# [Task requirements]
Collect every line in the rows below that contains the word "category", matching its case exactly.

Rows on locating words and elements
----------

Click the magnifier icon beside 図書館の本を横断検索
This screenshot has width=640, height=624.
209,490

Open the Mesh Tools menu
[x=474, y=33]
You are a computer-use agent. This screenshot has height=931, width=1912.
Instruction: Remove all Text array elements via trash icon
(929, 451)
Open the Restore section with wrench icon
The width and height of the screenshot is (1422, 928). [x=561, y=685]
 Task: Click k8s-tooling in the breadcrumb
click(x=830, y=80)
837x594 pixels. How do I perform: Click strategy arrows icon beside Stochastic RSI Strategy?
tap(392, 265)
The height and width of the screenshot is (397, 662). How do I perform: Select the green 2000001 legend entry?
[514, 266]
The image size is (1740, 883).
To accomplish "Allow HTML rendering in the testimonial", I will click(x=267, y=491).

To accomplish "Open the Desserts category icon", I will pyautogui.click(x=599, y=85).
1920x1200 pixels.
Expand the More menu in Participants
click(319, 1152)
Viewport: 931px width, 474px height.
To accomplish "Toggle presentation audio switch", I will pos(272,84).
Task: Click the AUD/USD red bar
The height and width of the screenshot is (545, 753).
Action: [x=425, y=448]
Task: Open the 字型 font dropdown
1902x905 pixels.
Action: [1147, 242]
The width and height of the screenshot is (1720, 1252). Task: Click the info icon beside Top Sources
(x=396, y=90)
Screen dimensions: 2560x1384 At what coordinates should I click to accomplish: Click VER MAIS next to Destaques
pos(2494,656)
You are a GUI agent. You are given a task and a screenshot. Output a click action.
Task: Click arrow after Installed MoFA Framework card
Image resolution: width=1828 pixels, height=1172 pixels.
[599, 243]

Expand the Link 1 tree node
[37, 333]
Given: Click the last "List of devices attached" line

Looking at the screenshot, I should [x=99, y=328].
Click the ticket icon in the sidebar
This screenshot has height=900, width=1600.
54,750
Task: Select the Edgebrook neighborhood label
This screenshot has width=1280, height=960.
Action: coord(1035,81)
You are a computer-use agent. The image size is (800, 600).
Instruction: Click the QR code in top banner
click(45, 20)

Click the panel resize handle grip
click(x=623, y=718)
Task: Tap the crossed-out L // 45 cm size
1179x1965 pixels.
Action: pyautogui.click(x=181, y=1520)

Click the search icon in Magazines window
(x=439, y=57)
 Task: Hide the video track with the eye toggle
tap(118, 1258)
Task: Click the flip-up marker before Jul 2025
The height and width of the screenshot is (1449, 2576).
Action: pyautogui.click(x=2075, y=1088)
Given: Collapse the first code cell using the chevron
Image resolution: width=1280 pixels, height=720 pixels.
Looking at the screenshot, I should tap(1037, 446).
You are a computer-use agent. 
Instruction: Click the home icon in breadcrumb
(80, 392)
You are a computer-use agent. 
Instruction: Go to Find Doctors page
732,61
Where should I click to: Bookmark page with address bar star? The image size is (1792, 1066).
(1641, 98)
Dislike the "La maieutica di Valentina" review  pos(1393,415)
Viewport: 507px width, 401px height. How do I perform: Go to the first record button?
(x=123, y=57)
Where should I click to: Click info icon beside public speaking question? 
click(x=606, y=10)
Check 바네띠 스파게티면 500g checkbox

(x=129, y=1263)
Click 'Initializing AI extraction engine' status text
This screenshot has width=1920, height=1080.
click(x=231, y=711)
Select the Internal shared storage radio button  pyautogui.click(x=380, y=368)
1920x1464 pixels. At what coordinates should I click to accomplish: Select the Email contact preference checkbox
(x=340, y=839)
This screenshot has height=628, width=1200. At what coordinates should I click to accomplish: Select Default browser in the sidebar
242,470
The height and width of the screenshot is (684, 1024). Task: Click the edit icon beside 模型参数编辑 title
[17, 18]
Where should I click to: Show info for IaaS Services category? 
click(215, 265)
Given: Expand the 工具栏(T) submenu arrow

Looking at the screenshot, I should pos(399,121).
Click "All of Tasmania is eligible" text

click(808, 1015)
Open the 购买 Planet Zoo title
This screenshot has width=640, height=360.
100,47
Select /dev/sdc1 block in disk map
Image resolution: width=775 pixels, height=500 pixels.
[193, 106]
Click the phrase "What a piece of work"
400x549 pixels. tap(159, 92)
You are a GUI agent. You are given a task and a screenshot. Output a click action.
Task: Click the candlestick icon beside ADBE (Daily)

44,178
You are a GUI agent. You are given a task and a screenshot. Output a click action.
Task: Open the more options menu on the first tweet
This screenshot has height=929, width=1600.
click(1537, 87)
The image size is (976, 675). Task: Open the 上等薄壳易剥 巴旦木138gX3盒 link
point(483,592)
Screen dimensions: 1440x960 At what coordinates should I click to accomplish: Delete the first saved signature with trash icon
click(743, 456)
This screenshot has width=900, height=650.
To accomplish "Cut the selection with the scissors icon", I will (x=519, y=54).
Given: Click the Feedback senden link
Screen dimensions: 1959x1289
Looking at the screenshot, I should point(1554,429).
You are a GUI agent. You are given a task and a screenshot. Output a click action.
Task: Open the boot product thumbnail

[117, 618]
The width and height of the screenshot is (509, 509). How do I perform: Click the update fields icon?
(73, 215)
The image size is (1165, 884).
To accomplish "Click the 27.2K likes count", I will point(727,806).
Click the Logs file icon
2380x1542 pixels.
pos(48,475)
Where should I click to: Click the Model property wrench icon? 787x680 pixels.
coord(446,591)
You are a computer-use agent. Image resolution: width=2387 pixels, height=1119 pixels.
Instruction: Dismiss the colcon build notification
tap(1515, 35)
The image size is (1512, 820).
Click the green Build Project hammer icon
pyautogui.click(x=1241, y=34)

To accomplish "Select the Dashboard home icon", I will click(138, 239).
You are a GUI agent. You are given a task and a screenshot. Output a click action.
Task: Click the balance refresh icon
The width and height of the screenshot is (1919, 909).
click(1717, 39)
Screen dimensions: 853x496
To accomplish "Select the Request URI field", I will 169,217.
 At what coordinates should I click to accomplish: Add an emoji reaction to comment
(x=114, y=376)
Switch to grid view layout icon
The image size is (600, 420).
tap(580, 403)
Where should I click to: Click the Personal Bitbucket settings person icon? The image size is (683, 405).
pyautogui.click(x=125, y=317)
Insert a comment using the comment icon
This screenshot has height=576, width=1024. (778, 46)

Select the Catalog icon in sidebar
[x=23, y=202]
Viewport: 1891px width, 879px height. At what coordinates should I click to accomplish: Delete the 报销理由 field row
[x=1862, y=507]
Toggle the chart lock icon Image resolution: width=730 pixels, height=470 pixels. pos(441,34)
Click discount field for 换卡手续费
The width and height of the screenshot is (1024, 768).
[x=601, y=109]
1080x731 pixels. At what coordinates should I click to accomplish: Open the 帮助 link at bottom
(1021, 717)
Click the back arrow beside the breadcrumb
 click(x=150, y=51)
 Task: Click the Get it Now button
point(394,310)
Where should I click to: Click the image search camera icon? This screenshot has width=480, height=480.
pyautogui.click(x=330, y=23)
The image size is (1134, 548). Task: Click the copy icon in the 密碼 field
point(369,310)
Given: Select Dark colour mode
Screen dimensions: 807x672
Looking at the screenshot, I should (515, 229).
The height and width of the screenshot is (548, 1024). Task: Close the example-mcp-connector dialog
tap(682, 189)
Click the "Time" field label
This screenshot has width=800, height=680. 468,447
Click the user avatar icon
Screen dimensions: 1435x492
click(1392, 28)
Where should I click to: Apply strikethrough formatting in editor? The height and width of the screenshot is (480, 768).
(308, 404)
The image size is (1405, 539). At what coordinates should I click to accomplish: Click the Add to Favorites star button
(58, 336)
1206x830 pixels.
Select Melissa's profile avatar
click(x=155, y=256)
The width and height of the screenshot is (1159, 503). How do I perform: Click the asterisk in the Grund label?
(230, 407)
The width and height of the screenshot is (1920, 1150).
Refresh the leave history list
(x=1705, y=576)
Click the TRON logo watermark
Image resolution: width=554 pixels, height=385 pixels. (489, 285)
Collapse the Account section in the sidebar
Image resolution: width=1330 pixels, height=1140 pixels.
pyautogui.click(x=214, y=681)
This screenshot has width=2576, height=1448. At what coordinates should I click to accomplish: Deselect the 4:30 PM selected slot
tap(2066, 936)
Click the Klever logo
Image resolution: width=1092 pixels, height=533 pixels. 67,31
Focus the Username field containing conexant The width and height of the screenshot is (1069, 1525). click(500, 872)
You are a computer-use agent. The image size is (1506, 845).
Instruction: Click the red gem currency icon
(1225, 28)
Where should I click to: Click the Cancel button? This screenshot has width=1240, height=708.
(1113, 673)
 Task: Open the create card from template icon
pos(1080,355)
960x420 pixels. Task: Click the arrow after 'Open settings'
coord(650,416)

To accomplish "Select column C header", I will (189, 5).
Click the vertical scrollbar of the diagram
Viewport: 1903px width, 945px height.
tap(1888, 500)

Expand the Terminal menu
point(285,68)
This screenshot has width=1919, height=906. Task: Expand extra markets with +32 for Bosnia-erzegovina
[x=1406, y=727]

----------

# [Written response]
To accomplish "Open the Desserts category icon", I will pyautogui.click(x=599, y=85).
Where should I click to: Show info for IaaS Services category? 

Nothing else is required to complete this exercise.